Albert Lange Fliflet 1967

Vuonna 1967 ilmestyneen norjannoksen taivaansininen kansi.

The sky blue cover of the Norwegian translation in 1967.

Albert Lange Fliflet (1908–2001) was a Norwegian philologist and translator. His family was very interested in languages and when the Finnish geology professor, Aarne Laitakari, visited their home in 1923, the young Albert became inspired to learn Finnish. Later he became a teacher of Finno-Ugric linguistics at the University of Bergen.

Albert Lange Fliflet published a translation of the Kalevala in nynorsk (New Norwegian) in 1967. It was such a good translation that Fliflet the following year received the Bastian Prize by the Norwegian Association of Literary Translators.

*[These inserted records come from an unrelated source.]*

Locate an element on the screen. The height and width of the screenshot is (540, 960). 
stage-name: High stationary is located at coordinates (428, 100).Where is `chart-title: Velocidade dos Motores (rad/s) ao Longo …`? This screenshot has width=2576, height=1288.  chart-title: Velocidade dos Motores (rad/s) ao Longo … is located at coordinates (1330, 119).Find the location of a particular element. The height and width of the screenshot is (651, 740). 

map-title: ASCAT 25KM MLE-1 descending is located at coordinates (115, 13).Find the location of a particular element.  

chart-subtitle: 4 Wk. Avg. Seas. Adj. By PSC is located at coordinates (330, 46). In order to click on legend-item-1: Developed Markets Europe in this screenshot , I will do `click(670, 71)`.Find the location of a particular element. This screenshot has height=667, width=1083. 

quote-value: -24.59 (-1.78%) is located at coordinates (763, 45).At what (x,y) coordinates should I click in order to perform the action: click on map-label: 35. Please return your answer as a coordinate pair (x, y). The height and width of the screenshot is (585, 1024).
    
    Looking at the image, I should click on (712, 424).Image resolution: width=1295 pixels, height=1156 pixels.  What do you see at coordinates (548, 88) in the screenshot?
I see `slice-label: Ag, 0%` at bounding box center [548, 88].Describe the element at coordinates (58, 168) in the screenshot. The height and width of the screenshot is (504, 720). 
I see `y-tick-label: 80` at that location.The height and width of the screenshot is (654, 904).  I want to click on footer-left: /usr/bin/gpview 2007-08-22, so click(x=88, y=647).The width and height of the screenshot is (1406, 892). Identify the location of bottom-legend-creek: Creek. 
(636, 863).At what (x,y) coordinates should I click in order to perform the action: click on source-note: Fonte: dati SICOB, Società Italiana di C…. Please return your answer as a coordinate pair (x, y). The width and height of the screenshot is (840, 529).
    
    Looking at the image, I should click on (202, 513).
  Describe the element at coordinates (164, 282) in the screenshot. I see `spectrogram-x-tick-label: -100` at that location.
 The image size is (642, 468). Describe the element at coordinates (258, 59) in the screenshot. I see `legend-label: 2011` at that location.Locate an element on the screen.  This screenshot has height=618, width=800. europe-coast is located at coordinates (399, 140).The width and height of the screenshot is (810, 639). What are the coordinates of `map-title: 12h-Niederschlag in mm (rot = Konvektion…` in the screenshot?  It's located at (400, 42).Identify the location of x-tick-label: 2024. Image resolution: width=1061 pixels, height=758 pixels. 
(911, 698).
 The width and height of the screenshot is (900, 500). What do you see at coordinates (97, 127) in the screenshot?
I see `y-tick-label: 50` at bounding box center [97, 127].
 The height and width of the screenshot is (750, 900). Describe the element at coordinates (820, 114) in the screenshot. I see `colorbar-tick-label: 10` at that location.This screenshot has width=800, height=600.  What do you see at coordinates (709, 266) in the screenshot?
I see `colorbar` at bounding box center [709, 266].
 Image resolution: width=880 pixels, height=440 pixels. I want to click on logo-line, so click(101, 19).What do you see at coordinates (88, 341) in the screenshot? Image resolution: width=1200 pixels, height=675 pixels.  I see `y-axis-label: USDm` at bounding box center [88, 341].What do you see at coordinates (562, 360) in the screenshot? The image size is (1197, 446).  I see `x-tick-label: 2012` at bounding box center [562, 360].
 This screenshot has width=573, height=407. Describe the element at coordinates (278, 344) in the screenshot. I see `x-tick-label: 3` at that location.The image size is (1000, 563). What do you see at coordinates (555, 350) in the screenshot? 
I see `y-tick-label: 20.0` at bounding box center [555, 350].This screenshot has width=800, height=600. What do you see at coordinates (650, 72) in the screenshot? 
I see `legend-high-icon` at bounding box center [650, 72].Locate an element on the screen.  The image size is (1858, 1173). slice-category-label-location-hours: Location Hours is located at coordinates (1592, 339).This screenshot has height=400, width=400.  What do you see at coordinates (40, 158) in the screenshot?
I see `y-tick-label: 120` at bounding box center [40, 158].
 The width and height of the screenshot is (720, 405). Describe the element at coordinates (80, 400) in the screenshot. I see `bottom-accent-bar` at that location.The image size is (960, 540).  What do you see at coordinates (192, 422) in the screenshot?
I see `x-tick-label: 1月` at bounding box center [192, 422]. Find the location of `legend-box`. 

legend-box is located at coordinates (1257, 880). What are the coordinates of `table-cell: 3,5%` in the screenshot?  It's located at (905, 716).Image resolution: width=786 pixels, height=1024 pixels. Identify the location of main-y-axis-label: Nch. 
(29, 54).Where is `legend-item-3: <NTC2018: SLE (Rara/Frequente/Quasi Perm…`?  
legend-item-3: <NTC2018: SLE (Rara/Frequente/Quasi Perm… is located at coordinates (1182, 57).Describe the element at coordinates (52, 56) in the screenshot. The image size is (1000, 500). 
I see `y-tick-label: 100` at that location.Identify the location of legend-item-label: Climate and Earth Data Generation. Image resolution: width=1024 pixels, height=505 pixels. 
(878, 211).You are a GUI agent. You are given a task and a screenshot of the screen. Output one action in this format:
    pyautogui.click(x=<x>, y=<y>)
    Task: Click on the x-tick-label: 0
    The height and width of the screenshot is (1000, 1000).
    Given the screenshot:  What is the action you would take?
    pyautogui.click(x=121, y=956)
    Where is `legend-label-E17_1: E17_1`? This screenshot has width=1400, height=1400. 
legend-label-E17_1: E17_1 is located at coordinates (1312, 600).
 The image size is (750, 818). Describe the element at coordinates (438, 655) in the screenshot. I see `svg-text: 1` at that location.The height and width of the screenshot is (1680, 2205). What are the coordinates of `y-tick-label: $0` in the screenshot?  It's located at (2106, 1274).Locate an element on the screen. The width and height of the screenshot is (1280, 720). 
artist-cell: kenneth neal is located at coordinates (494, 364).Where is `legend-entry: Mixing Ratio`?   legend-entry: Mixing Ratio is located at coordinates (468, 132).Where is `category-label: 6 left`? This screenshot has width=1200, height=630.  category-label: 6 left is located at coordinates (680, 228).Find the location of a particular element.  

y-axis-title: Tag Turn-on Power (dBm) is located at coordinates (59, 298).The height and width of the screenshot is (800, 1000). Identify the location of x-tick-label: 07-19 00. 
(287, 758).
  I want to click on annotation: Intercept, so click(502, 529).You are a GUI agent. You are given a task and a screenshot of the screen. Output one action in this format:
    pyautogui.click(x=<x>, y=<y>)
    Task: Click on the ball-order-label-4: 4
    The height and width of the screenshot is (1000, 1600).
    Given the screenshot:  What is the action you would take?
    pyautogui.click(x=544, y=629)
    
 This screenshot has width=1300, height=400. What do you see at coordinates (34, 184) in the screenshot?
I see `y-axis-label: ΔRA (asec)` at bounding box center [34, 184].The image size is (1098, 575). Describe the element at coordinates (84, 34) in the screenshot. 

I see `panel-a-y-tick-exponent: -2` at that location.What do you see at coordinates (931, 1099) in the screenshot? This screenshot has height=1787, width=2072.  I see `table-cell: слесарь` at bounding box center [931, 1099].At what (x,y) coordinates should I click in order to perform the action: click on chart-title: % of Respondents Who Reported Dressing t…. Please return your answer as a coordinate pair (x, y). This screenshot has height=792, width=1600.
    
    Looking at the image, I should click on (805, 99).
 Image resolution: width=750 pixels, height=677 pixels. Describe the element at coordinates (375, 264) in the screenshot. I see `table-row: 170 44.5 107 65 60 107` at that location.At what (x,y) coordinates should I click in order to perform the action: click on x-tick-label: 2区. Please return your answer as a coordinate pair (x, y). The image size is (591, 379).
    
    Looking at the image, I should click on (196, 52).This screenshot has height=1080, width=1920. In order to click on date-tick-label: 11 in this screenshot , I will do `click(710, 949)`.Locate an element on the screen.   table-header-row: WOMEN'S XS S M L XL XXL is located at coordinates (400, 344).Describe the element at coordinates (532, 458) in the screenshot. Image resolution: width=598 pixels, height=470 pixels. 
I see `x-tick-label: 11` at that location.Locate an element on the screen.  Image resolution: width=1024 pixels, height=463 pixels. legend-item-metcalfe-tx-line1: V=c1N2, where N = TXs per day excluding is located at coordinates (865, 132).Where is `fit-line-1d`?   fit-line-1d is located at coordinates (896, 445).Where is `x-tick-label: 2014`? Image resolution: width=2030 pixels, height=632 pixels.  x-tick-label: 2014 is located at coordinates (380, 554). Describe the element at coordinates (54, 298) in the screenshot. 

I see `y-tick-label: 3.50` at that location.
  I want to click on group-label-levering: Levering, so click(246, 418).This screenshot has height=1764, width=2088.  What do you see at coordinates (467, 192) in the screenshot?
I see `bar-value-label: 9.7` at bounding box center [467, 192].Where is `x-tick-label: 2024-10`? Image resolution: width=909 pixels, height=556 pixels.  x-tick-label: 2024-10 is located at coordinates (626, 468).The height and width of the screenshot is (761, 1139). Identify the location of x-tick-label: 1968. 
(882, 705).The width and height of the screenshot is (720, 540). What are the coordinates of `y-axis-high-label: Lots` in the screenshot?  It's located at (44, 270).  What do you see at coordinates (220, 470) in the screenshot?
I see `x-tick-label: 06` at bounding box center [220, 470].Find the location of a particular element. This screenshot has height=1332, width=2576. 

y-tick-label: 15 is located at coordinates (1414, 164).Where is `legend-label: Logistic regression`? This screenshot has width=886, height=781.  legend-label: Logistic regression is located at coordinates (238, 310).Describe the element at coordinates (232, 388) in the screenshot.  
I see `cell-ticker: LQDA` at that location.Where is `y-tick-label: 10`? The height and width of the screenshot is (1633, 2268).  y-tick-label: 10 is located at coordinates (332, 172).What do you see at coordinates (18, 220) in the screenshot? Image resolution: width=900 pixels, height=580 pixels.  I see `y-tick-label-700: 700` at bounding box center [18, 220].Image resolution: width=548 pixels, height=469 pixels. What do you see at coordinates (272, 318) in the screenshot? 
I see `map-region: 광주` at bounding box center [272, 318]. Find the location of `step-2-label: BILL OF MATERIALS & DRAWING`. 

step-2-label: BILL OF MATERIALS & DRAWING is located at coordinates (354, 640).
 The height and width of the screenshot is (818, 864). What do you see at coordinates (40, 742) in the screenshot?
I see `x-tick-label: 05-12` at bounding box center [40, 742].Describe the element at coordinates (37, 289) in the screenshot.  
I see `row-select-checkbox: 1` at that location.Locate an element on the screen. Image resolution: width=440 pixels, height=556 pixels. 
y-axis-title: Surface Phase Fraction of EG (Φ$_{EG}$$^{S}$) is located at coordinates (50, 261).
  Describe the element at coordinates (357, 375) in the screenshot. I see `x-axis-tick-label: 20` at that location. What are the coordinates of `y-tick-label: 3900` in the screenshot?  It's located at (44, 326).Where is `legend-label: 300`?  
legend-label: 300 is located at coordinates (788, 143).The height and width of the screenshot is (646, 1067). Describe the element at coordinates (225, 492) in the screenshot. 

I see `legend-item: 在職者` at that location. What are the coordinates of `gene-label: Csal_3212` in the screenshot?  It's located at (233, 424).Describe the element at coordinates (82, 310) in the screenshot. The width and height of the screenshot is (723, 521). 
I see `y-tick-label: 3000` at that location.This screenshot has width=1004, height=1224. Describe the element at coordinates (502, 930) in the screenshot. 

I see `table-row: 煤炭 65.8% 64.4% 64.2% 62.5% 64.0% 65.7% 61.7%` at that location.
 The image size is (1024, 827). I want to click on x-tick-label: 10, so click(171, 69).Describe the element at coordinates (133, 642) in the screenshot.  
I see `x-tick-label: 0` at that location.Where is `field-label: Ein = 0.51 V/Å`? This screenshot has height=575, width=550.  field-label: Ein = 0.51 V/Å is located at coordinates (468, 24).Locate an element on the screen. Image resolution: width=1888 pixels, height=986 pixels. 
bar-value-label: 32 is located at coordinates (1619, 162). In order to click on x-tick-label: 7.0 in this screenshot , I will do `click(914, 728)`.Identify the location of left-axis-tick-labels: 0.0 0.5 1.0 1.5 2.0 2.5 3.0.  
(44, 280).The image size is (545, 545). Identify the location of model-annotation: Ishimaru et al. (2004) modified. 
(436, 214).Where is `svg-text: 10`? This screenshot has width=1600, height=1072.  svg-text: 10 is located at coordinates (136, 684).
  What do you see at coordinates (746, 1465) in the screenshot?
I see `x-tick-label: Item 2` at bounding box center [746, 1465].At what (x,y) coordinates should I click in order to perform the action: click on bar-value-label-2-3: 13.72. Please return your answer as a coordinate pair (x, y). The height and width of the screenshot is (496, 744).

Konrad Nielsen (1875–1953) had attempted to translate the Kalevala into Norwegian before Albert Lange Fliflet. Nielsen was a professor of philology at the University of Oslo. Nielsen had finished his translation, but he pointed out that it could not be used as such. Fliflet continued working on this draft after Nielsen’s death, but he found that it would, in fact, not be a question of finishing the translation by Nielsen, but instead doing a new translation.

Nielsen had tried to incorporate the vernacular style of his own home dialect from the coastal part of Helgeland in northern Norway as well as the archaic tone from the poetic work “Nordlands Trompet” by the northern Norwegian priest and poet Peter Dass. Fliflet, on the other hand, used the treasure chest of the folk poetry in the western Telemark region, a region that he knew thoroughly.

Albert Lange Fliflet writes about the parallel work in Finland and Norway when collecting folk poetry as well as about the background of Lönnrot’s work and the more general romanticism in the Kalevala. The Fenno-Scandian heritage binds Karelia and Telemark together.


Bergsland, Knut: “Kalevala norjaksi” – Kalevalaseuran vuosikirja 49. Helsinki: WSOY. 1969.